G-20 says close to goal of $2 trillion in growth

The Associated Press

SYDNEY (AP) Finance chiefs from the 20 largest economies said on Sunday they are close to reaching their goal of boosting world GDP by more than $2 trillion over the next five years, and will focus on infrastructure investment to help reach the target.

Australian Treasurer Joe Hockey, who hosted the Group of 20 meeting in the northern Australian city of Cairns, said the G-20 finance ministers and central bankers had agreed to more than 900 policy initiatives to meet the goal they set in February during a gathering in Sydney.

The G-20, which represents about 85 percent of the global economy, said an analysis of those initiatives show they should boost the combined gross domestic product of member countries by 1.8 percent above levels expected for the next five years just short of the group's target of 2 percent.

In July, the International Monetary Fund downgraded its economic forecast, estimating the world economy would expand 3.4 percent this year, rather than the 3.7 percent it had previously predicted, due to weaker growth in the U.S., Russia and developing economies.

Last week, the lending organization amped up pressure on the G-20 to take action on its global growth commitment, calling for decisive structural reforms. On Sunday, IMF Managing Director Christine Lagarde said the G-20 would need to concentrate on labor market measures and infrastructure in order to reach its 2 percent growth goal by 2018.

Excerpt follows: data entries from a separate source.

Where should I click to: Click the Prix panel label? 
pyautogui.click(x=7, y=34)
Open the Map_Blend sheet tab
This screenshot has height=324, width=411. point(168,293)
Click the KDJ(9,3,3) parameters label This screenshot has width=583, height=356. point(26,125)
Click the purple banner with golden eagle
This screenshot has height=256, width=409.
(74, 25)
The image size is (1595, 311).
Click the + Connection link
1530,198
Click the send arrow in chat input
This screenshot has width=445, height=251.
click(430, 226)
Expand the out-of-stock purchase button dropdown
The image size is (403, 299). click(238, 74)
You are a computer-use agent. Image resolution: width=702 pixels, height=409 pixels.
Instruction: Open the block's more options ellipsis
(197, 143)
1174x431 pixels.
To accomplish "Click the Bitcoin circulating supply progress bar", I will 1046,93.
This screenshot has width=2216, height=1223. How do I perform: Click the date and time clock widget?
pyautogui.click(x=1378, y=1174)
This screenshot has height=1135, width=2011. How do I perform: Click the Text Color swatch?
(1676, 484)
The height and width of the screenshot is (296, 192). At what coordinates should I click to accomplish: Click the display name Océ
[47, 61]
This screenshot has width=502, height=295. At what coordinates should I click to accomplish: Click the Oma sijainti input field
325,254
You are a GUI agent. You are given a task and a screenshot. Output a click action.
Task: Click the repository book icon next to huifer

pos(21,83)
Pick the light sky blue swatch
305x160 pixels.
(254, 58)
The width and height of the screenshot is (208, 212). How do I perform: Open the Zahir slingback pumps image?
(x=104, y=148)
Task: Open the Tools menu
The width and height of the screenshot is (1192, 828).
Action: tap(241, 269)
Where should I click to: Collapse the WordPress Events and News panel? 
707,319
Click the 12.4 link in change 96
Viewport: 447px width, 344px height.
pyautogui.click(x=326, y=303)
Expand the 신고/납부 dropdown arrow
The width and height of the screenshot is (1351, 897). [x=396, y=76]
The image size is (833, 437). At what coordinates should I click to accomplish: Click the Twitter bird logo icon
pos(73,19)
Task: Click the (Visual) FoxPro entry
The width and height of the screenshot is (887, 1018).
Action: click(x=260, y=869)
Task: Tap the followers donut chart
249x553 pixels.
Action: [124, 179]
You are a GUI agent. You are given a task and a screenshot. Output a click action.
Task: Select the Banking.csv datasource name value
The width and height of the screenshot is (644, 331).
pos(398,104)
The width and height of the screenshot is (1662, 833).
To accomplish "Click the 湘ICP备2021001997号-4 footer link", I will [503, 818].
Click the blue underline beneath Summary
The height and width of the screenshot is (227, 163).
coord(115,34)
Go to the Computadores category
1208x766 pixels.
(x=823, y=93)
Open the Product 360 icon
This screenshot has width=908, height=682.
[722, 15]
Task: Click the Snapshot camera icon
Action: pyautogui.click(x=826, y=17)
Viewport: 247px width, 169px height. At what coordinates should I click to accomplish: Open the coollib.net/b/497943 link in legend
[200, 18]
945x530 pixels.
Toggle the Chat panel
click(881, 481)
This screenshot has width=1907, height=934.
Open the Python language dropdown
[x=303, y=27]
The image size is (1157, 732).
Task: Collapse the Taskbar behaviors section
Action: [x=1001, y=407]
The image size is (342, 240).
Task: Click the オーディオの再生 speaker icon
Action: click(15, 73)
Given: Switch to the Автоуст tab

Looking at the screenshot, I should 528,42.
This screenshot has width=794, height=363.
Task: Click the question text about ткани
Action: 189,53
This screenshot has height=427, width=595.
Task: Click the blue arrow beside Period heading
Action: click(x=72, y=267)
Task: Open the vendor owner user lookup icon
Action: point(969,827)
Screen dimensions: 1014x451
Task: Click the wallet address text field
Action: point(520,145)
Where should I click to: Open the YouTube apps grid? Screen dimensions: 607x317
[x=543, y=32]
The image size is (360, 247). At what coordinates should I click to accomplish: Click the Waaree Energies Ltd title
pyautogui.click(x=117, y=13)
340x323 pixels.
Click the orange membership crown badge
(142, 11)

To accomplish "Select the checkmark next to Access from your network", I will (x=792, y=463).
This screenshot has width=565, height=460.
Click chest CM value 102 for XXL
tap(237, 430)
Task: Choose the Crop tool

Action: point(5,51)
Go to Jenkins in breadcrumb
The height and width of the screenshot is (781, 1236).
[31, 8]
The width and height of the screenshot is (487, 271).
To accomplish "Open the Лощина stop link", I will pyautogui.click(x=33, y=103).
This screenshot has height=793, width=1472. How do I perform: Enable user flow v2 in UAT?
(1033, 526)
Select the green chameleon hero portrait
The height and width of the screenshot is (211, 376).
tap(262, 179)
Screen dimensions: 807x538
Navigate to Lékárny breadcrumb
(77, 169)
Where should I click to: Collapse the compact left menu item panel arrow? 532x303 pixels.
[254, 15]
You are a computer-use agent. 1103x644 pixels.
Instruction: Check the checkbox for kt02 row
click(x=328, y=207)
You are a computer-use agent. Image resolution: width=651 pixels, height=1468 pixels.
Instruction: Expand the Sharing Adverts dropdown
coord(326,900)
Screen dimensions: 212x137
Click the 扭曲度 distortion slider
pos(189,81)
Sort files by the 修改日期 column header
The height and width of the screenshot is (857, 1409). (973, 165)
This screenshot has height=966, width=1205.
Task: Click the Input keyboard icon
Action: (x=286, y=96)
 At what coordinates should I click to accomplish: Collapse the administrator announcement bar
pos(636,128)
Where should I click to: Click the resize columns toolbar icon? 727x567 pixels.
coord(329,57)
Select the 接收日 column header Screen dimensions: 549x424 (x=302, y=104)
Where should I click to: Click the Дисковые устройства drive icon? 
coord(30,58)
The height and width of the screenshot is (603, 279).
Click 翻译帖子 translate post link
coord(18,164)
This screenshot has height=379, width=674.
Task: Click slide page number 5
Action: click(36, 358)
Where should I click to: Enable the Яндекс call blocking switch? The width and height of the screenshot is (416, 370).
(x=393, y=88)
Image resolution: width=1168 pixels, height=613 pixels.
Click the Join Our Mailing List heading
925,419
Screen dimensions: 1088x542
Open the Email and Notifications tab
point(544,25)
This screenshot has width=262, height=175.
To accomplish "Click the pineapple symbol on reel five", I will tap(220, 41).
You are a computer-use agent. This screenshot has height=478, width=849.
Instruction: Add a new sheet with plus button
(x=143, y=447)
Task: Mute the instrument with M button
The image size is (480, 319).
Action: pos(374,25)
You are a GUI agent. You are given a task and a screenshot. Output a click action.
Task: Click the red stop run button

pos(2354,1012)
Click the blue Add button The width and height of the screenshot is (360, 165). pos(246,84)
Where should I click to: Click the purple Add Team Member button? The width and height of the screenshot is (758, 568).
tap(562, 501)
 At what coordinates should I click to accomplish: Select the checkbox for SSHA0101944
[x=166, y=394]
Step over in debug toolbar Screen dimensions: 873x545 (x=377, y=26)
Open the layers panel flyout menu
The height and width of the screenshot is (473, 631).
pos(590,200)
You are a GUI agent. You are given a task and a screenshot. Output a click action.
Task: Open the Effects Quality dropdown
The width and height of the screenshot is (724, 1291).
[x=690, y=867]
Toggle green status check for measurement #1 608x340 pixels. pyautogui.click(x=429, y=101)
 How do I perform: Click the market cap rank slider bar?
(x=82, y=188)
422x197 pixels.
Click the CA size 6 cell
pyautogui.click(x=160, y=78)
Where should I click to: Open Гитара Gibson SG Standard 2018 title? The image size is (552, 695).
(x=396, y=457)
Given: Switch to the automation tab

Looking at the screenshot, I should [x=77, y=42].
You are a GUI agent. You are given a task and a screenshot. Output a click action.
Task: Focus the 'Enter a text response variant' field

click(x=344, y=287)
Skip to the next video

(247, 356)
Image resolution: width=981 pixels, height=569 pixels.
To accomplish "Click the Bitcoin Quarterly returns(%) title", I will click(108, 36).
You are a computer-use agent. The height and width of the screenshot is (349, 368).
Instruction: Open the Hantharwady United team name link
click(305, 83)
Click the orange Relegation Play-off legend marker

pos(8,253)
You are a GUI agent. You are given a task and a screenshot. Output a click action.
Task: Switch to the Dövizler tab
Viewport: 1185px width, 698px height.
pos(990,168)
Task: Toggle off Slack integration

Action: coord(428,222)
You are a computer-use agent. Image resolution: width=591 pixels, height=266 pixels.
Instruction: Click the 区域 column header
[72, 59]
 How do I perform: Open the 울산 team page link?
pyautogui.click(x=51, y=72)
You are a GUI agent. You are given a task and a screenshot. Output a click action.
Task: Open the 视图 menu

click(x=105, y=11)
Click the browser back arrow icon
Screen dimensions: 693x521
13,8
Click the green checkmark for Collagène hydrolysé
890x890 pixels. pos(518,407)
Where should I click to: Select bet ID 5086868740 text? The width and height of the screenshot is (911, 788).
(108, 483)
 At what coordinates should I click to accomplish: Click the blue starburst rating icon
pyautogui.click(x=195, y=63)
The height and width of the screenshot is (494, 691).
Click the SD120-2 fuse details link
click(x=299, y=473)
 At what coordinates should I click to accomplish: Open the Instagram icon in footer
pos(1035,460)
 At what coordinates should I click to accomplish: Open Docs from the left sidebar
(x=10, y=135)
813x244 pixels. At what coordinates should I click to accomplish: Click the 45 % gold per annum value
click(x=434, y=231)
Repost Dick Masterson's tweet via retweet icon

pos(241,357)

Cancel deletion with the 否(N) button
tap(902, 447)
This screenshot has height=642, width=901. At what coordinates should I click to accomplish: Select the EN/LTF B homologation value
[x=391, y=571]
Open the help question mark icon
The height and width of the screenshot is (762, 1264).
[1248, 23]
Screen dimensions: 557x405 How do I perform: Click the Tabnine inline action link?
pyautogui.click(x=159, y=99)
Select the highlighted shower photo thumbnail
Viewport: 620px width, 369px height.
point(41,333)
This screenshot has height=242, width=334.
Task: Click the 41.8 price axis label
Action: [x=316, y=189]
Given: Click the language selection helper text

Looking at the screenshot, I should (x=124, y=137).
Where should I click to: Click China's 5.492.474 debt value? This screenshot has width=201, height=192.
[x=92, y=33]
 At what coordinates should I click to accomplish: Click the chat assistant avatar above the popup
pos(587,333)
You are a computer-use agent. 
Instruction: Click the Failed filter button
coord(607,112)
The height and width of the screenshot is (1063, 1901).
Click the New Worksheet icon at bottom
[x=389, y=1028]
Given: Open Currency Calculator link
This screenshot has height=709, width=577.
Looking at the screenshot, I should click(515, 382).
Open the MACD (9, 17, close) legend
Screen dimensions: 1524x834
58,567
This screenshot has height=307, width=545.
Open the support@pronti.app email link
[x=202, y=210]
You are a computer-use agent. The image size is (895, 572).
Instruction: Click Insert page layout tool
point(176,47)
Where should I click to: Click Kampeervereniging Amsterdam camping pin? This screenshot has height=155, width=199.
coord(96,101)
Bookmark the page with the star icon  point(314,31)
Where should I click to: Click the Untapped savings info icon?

"They are almost done, but need to do a bit more," Lagarde told reporters after the meeting.

Hockey said the group had agreed to shift its focus from government-led growth to private sector-led growth, particular from additional investment in infrastructure. In a communique issued after the meeting, the G-20 outlined a Global Infrastructure Initiative, which would include the development of a database to help match potential investors with projects.

The group also warned that while economic conditions had improved in some key economies, global growth remained uneven and below the pace necessary to generate critically needed jobs.

Hockey said the group would deliver "concrete outcomes" by the time the main G-20 summit is held in November in the Australian city of Brisbane.

"We will now redouble efforts and hold each other to account on meeting this target as we go forward," he said.

The G-20 represents the world's major industrialized and developing countries. Its members are Argentina, Australia, Brazil, Britain, Canada, China, France, Germany, India, Indonesia, Italy, Japan, Mexico, South Korea, Russia, Saudi Arabia, South Africa, Turkey, the U.S. and the European Union.